Bardzo byłem więc ciekawy, jak zabrzmią u mnie niemal siostrzane głośniczki od tego samego producenta. Małe obudowy, ten sam przetwornik na średnicy i na basie, podobna koncepcja … Są też oczywiście różnice, choćby w tym, że M10 to konstrukcja z bas refleksem. I choć wiele je łączy, także brzmieniowo, to jednak słychać od razu różnice. Ale czy również w klasie? Opis brzmienia będzie więc odnosił się do mojej recenzji modelu Falcon Acoustics LS3/5A.

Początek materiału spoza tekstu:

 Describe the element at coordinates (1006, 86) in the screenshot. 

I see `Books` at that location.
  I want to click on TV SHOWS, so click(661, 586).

W uszy rzuca się przede wszystkim to, że te kolumny wymyślone nieco do innych celów. O ile słynne LS3/5A były pod pewnymi względami bezpardonowe, bezkompromisowe, nie brały jeńców, to odsłuchiwany model wydawał mi się nieco bardziej … że tak powiem… przyjazny w odbiorze. Ich pierwowzór to monitory o jednoznacznie studyjnym rodowodzie i stylu prezentacji, który może dla części miłośników dobrego brzmienia być zbyt ofensywny, za bardzo komunikatywny i obarczony cechami, których nie zaakceptują (równowaga tonalna, skala brzemienia, bas). Choć oczywiście inni zachwycają się taką prezentacją. Falcon M10 – choć opierają się na podobnych założeniach – są głośnikami audiofilskimi, pomyślanymi do korzystania z nich w czasie domowego odsłuchu muzyki.